- Episode no.: Season 1 Episode 12
- Directed by: Boohwan Lim
- Written by: Aron Abrams; Greg Thompson;
- Production code: 1ASA13
- Original air date: May 15, 2011

Guest appearances
- David Herman as Mr. Frond; Andy Kindler as Mort; Ron Lynch as Ron; Jerry Minor as Officer Julia; Larry Murphy as Teddy; Sam Seder as Hugo;

Episode chronology
| ← Previous "Weekend at Mort's" | Next → "Torpedo" |
- Bob's Burgers season 1

= Lobsterfest =

"Lobsterfest" is the 12th episode of the first season of the animated television series Bob's Burgers. The episode originally aired on the Fox network in the United States on May 15, 2011.

The episode was written by Aron Abrams & Greg Thompson and directed by Boohwan Lim. According to Nielsen ratings, it was viewed in 4.66 million viewers in its original airing. The episode featured guest performances by David Herman, Andy Kindler, Ron Lynch, Jerry Minor, Larry Murphy and Sam Seder.

==Plot==
The town's Lobsterfest has arrived, much to the irritation of Bob, as it threatens to draw business from the restaurant. He also has an allergy to lobster. Hugo and Ron stop by and force Bob to hang a Lobsterfest poster, but he tears it down when they leave.

In school, Mr. Frond alerts Louise's class that a tropical storm which is going to hit town has now progressed to a hurricane. Due to the hurricane, Lobsterfest is cancelled, making Bob ecstatic. He decides to open Bob's Burgers for customers who were planning on going to Lobsterfest. Linda is worried about the restaurant and if a hurricane will destroy the business. However, more customers are coming in from the hurricane, including the Lobsterfest maidens and the health inspectors. Hugo meets one of the Lobsterfest maidens, Gretchen. Bob encourages Hugo to get closer to Gretchen by showing him his badge and thermometer. Bob decides to give burgers to people for free and names his party, "Bobsterfest". Meanwhile, the kids are in the basement for safety. Louise suggests looting the empty town while Tina compiles her "mating list," for when the town is destroyed and they must repopulate the earth. After sneaking outside, the kids find a lobster and decide to eat it to spite their father.
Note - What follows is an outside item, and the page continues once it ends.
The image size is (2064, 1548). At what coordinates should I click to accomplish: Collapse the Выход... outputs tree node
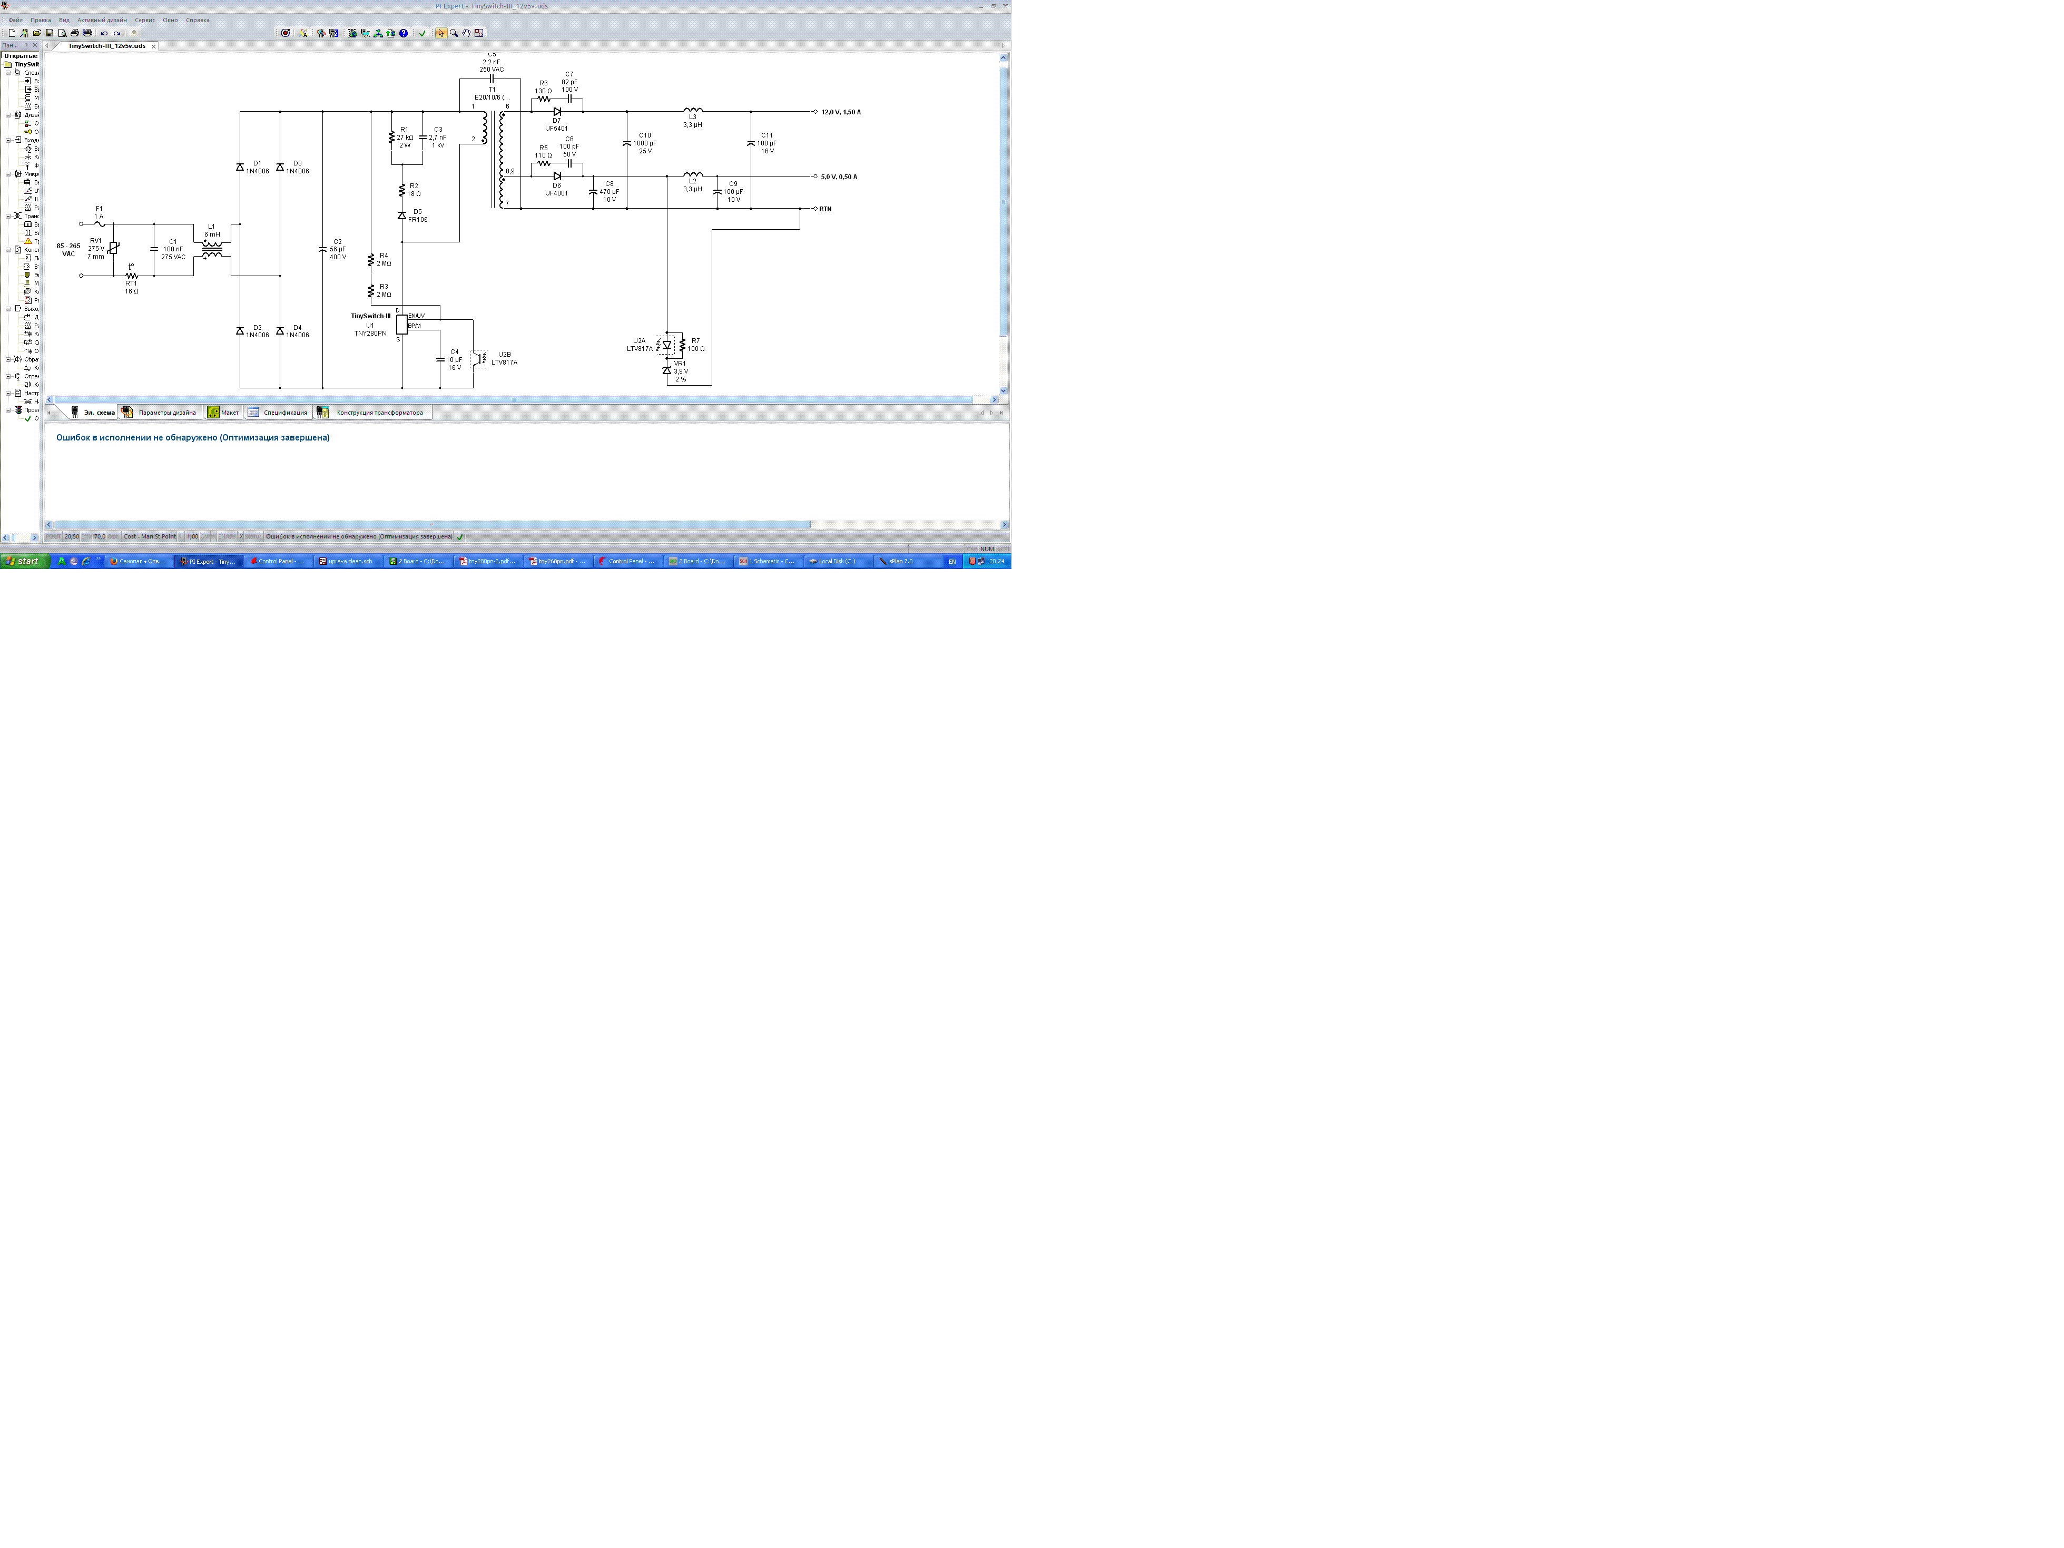pos(8,308)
Bob deals with a huge hangover the next morning and discovers the restaurant is trashed from the party. Louise tries to boil the lobster, but Tina and Gene stop her, because they want their first time eating lobster to be special. Gene wants to have his in a hot tub after his first music show, Tina wants to eat her first one when she marries Jimmy Pesto Jr. and Louise wants to eat her first one as a way to escape prison. Louise accidentally drops the lobster into boiling water, and the kids decide to eat it anyway. Bob finds out that Lobsterfest is now open and attempts to bring sympathetic people back to the restaurant to help clean up, but they all refuse. Louise, Tina and Gene taste their first lobster, but Gene has an allergic reaction like Bob, which turns into anaphylactic shock. Bob goes on the Lobsterfest's stage and threatens to put his feet in a tub of melted butter. Linda convinces him not to, but Bob accidentally gets shot by Officers Julia and Cliffany and falls into the butter, contaminating it. Bob is accused of ruining Lobsterfest and will be thrown on a pile of the shells of spiky lobsters. Ron thinks it is unfair that Hugo is not stopping the crowd since Bob was his wingman. Hugo inspects the butter and announces it's still healthy to eat.

After the Lobsterfest, Gene lies to Bob, saying that he looks exactly the same as when he was born. Gretchen breaks up with Hugo, citing that although she did not mind he had a small badge, she could not deal with the fact that he does not know how to use it. Hugo retaliates by springing a surprise inspection on the trashed restaurant.

==Reception==
In its original American broadcasting, "Lobsterfest" was viewed by an estimated 4.66 million viewers and received a 2.2 rating/6 percent share among adults between the ages of 18 and 49, an increase from last episode. Rowan Kaiser of The A.V. Club gave the episode a B, saying "I don't necessarily want to say that this is an entirely Hugo-based episode – it's not – but Hugo represents a joke character being turned into a more interesting real character. This is the kind of world-building that comedy series like the early Simpsons succeeded at. I like seeing these initially simple characters turn into parts of the Bob's Burgers world. It's doing what it needs to do to be a good series in the future, and it's certainly a good series now."